**** EXTRACTED INFORMATION ****
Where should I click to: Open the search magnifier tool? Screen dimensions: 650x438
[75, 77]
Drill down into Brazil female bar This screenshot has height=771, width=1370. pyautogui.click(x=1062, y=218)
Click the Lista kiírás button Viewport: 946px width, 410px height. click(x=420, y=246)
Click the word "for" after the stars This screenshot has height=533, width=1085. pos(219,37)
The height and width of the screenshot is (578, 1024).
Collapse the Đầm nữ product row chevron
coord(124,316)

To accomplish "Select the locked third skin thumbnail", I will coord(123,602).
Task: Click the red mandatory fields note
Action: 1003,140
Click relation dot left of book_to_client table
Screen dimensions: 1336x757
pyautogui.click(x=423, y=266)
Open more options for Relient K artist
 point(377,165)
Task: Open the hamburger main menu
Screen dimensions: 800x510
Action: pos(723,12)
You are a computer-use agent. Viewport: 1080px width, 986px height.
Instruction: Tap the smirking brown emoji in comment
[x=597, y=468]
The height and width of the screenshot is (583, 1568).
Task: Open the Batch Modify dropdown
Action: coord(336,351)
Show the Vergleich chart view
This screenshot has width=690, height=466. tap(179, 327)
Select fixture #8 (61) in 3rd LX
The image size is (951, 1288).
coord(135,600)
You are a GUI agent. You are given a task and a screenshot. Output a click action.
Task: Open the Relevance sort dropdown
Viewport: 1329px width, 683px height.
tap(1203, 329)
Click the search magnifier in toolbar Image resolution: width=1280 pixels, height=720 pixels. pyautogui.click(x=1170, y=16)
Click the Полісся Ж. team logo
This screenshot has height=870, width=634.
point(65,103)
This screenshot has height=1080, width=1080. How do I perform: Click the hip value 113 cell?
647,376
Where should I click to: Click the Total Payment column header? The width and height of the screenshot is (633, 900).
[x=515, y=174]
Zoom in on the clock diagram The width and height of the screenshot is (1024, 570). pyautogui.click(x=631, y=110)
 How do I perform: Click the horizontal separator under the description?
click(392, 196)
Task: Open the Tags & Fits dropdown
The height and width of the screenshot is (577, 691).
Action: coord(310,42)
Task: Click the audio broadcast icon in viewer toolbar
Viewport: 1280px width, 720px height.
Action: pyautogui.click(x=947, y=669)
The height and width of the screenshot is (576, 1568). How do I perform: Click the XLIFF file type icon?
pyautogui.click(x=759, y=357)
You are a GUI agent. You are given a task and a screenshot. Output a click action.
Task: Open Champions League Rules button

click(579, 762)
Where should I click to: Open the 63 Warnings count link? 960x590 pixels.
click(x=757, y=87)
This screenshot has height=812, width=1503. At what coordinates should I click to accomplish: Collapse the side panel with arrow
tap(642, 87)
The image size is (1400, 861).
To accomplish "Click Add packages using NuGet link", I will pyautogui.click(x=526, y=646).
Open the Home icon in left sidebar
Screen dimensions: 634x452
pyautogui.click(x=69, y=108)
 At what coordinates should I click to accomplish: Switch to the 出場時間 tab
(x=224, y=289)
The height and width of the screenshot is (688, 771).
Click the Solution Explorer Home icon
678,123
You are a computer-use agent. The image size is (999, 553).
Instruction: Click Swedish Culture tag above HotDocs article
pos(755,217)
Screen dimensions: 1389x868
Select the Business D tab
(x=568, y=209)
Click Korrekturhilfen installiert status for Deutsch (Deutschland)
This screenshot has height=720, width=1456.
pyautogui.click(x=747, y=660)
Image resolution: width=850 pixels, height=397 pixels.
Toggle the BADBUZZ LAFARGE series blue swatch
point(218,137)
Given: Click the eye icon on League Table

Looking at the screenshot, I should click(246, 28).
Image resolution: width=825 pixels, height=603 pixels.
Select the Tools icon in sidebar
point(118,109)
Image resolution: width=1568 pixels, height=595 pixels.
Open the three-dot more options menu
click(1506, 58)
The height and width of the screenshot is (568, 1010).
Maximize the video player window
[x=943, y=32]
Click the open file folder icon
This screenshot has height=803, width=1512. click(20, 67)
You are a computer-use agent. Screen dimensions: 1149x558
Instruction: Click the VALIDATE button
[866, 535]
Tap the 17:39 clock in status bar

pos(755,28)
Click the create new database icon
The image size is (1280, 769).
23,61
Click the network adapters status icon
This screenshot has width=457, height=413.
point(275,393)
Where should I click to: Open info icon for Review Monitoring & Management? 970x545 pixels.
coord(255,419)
****
TASK REQUIREMENTS »
Each record is to be given again in full, exactly as it reads.

OUTPUT BELOW »
Where should I click to: Open the search magnifier tool? Screen dimensions: 650x438
[75, 77]
Drill down into Brazil female bar This screenshot has height=771, width=1370. pyautogui.click(x=1062, y=218)
Click the Lista kiírás button Viewport: 946px width, 410px height. click(x=420, y=246)
Click the word "for" after the stars This screenshot has height=533, width=1085. pos(219,37)
The height and width of the screenshot is (578, 1024).
Collapse the Đầm nữ product row chevron
coord(124,316)

To accomplish "Select the locked third skin thumbnail", I will coord(123,602).
Task: Click the red mandatory fields note
Action: 1003,140
Click relation dot left of book_to_client table
Screen dimensions: 1336x757
pyautogui.click(x=423, y=266)
Open more options for Relient K artist
 point(377,165)
Task: Open the hamburger main menu
Screen dimensions: 800x510
Action: pos(723,12)
You are a computer-use agent. Viewport: 1080px width, 986px height.
Instruction: Tap the smirking brown emoji in comment
[x=597, y=468]
The height and width of the screenshot is (583, 1568).
Task: Open the Batch Modify dropdown
Action: coord(336,351)
Show the Vergleich chart view
This screenshot has width=690, height=466. tap(179, 327)
Select fixture #8 (61) in 3rd LX
The image size is (951, 1288).
coord(135,600)
You are a GUI agent. You are given a task and a screenshot. Output a click action.
Task: Open the Relevance sort dropdown
Viewport: 1329px width, 683px height.
tap(1203, 329)
Click the search magnifier in toolbar Image resolution: width=1280 pixels, height=720 pixels. pyautogui.click(x=1170, y=16)
Click the Полісся Ж. team logo
This screenshot has height=870, width=634.
point(65,103)
This screenshot has height=1080, width=1080. How do I perform: Click the hip value 113 cell?
647,376
Where should I click to: Click the Total Payment column header? The width and height of the screenshot is (633, 900).
[x=515, y=174]
Zoom in on the clock diagram The width and height of the screenshot is (1024, 570). pyautogui.click(x=631, y=110)
 How do I perform: Click the horizontal separator under the description?
click(392, 196)
Task: Open the Tags & Fits dropdown
The height and width of the screenshot is (577, 691).
Action: coord(310,42)
Task: Click the audio broadcast icon in viewer toolbar
Viewport: 1280px width, 720px height.
Action: pyautogui.click(x=947, y=669)
The height and width of the screenshot is (576, 1568). How do I perform: Click the XLIFF file type icon?
pyautogui.click(x=759, y=357)
You are a GUI agent. You are given a task and a screenshot. Output a click action.
Task: Open Champions League Rules button

click(579, 762)
Where should I click to: Open the 63 Warnings count link? 960x590 pixels.
click(x=757, y=87)
This screenshot has height=812, width=1503. At what coordinates should I click to accomplish: Collapse the side panel with arrow
tap(642, 87)
The image size is (1400, 861).
To accomplish "Click Add packages using NuGet link", I will pyautogui.click(x=526, y=646).
Open the Home icon in left sidebar
Screen dimensions: 634x452
pyautogui.click(x=69, y=108)
 At what coordinates should I click to accomplish: Switch to the 出場時間 tab
(x=224, y=289)
The height and width of the screenshot is (688, 771).
Click the Solution Explorer Home icon
678,123
You are a computer-use agent. The image size is (999, 553).
Instruction: Click Swedish Culture tag above HotDocs article
pos(755,217)
Screen dimensions: 1389x868
Select the Business D tab
(x=568, y=209)
Click Korrekturhilfen installiert status for Deutsch (Deutschland)
This screenshot has height=720, width=1456.
pyautogui.click(x=747, y=660)
Image resolution: width=850 pixels, height=397 pixels.
Toggle the BADBUZZ LAFARGE series blue swatch
point(218,137)
Given: Click the eye icon on League Table

Looking at the screenshot, I should click(246, 28).
Image resolution: width=825 pixels, height=603 pixels.
Select the Tools icon in sidebar
point(118,109)
Image resolution: width=1568 pixels, height=595 pixels.
Open the three-dot more options menu
click(1506, 58)
The height and width of the screenshot is (568, 1010).
Maximize the video player window
[x=943, y=32]
Click the open file folder icon
This screenshot has height=803, width=1512. click(20, 67)
You are a computer-use agent. Screen dimensions: 1149x558
Instruction: Click the VALIDATE button
[866, 535]
Tap the 17:39 clock in status bar

pos(755,28)
Click the create new database icon
The image size is (1280, 769).
23,61
Click the network adapters status icon
This screenshot has width=457, height=413.
point(275,393)
Where should I click to: Open info icon for Review Monitoring & Management? 970x545 pixels.
coord(255,419)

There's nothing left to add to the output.